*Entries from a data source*
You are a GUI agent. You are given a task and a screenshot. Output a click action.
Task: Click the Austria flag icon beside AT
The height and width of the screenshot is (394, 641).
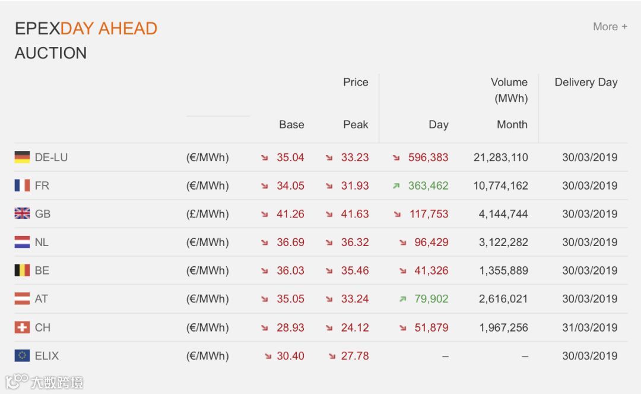22,299
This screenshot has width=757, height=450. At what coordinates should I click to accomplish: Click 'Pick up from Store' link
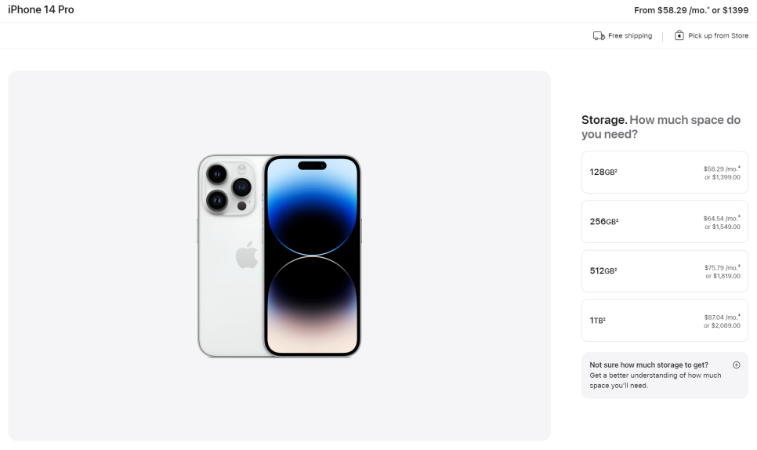pos(719,36)
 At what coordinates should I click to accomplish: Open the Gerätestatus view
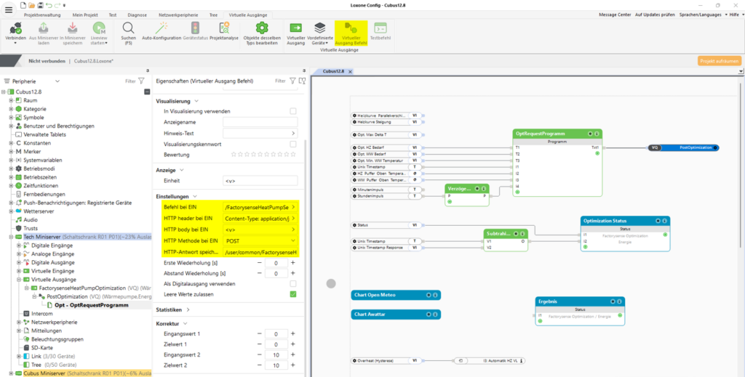pos(193,28)
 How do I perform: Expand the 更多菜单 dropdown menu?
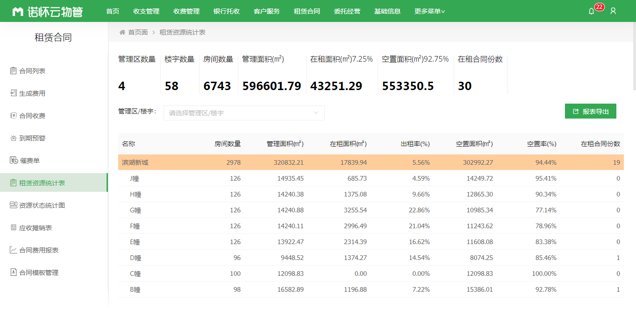coord(429,11)
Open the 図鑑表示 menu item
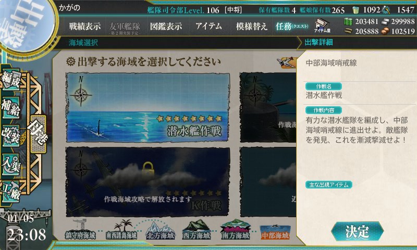Screen dimensions: 417x250 [x=166, y=26]
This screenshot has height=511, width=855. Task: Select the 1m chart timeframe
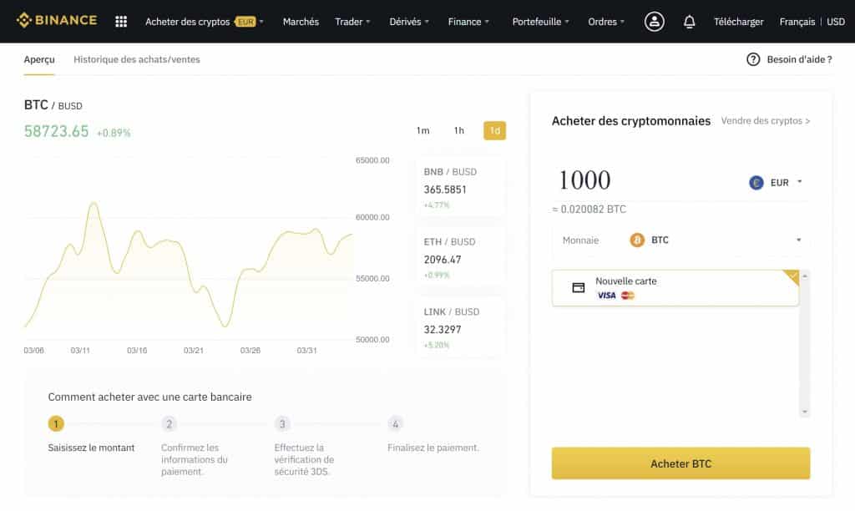click(424, 130)
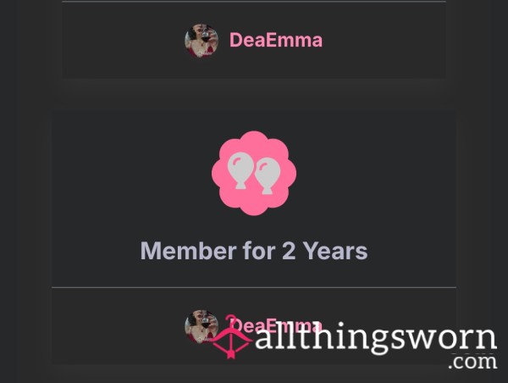Screen dimensions: 508x383
Task: Click the allthingsworn watermark text
Action: pos(376,337)
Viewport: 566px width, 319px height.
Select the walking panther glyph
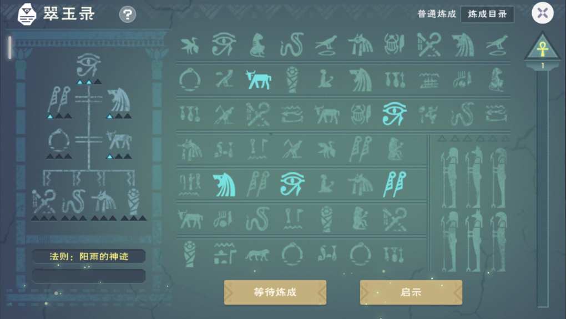click(257, 255)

*YOUR OBJECTIVE*
Format every line of the entries above as a numbered list, skipping any blank lines and omitting the pictures.

*COMPLETE OUTPUT*
1. You are a GUI agent. You are given a task and a screenshot. Output a click action.
2. Task: Click the Austria flag icon beside AT
3. The height and width of the screenshot is (394, 641).
4. 22,299
5. This screenshot has width=757, height=450. At what coordinates should I click to accomplish: Click 'Pick up from Store' link
6. pos(719,36)
7.  At what coordinates should I click to accomplish: Open the Gerätestatus view
8. pos(193,28)
9.  How do I perform: Expand the 更多菜单 dropdown menu?
10. coord(429,11)
11. Open the 図鑑表示 menu item
12. Screen dimensions: 417x250 [x=166, y=26]
13. This screenshot has height=511, width=855. Task: Select the 1m chart timeframe
14. click(424, 130)
15. Screen dimensions: 508x383
16. Task: Click the allthingsworn watermark text
17. Action: pos(376,337)
18. Viewport: 566px width, 319px height.
19. Select the walking panther glyph
20. click(257, 255)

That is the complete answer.